Both workflows use the same Elasticsearch connector options. The following table describes the parameters set in the code samples.

Parameter Value Description
es.nodes Private endpoint of the Elasticsearch cluster The hostname used to reach the cluster. Use the private endpoint for VPC-internal access.
es.port 9200 The HTTP port of the Elasticsearch cluster.
es.net.http.auth.user elastic The username for authentication. Must be set to elastic.
es.net.http.auth.pass Your password The password for the elastic user.
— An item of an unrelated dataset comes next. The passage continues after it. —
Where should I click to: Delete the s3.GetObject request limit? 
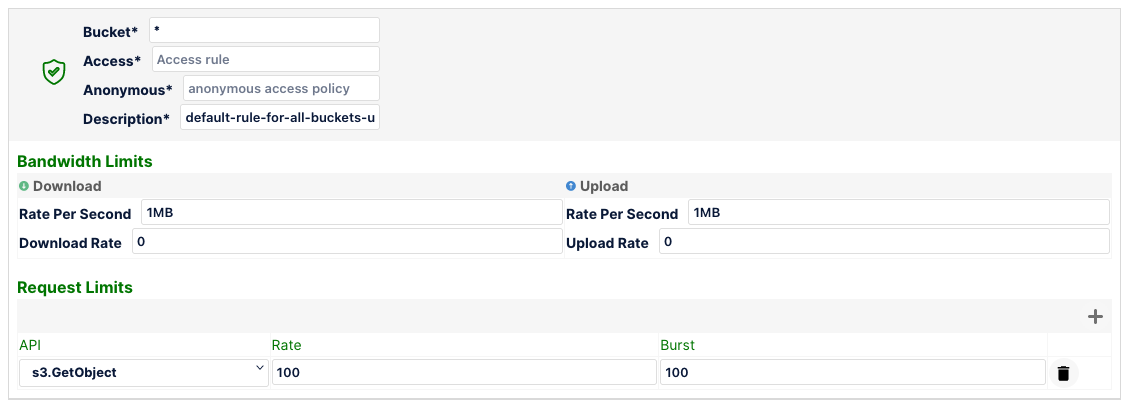[1063, 373]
es.nodes.wan.only true Disables node discovery and connects only through es.nodes. Required when Elasticsearch runs inside a VPC and its internal nodes are not directly reachable from the Spark cluster.
es.nodes.discovery false Prevents the connector from expanding the connection list by auto-discovering cluster nodes. Set to false alongside es.nodes.wan.only to ensure all traffic routes through the declared endpoint.
Index path <index>/<type> (for example, spark/_doc) The target index and document type for read and write operations.